Hay un cuadro de Guillermo Roux en el que un hombre está sentado en un sillón de mimbre; tanto los pies, con un buen calzado, como el propio sillón, se hunden entre los yuyos. El hombre lee y la cabeza no está o se desdibuja. ¿Es la lectura lo que borra la cara, las orejas, el pelo? El lugar es la costa, casi en el borde del Paraná, y la pintura está en el museo Castagnino de Rosario.

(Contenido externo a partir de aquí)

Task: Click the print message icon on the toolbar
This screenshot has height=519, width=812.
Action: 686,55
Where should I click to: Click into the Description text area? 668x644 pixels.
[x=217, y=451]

Cuando le pregunté a Roux por este cuadro, no me dio demasiadas pistas. Lo primero que hizo fue pedirme una detallada descripción, puede que apócrifa en parte porque es imposible guardar detalles y porque, además, la cuarta dimensión que es la memoria (como la llamaba Borges) restaura, pero también construye nuevas versiones de lo vivido o, como aseguraba la serie de los 60 La dimensión desconocida (escrita, entre otros, por Bradbury), el viaje no es de la vista o el sonido, es de la mente. La cuestión es que a pesar de mi esfuerzo no conseguí despertar su recuerdo y lo zanjó sin darle demasiada importancia: “Aunque no consiga verlo seguro que lo pinté”, me dijo. El tema volvería otro día, cuando a propósito de Yeats, me hizo “ver” una isla que no se podía divisar desde la orilla.

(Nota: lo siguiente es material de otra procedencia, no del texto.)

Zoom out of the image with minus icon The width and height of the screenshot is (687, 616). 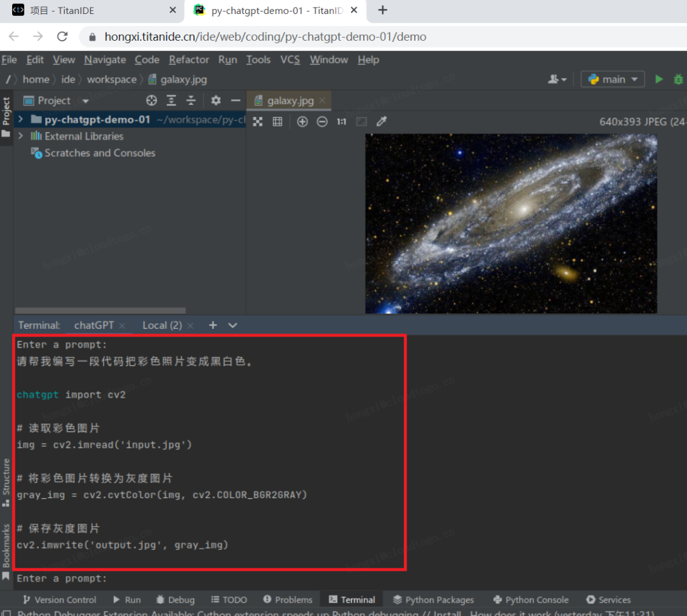click(322, 122)
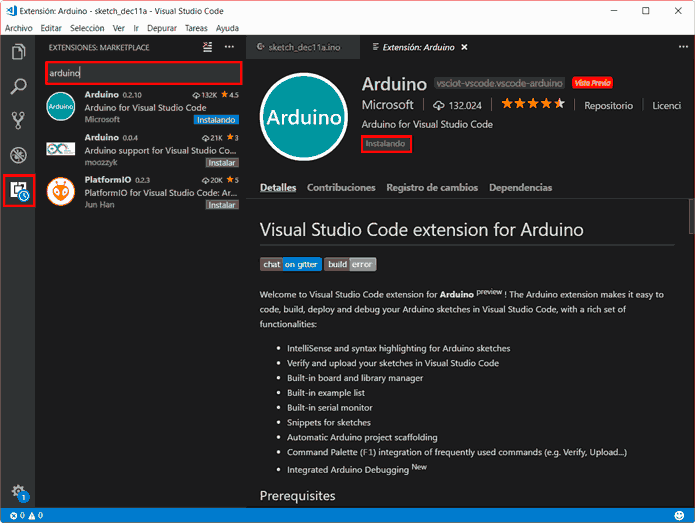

A Guillermo lo conocí a través de su hija, Alejandra, también artista. Sorprendido por su energía, me dejé llevar desde el principio por su arrebato sujeto a la mesa de un bodegón o lanzado, entre sus alumnos, en el taller de Chacarita. Me acuerdo de la primera cena y, también, de la última. La del encuentro inicial fue en el viejo Dora del bajo, donde el dueño agregó, a pedido suyo, una mesa porque esa noche no había sitio. Me advirtió que él comía un arroz especial, muy zonzo, a causa de sus males; “vos elegí algo rico y pedí vino”, me ordenó. Esa noche, a modo de apertura, mientras comía de mi plato y daba cuenta del vino, me dejó claro que no tenía alternativa: “Hay que laburar, estar encima de la obra no para vivir, sino para sobrevivir cuando vienen mal dadas: es el único remedio”.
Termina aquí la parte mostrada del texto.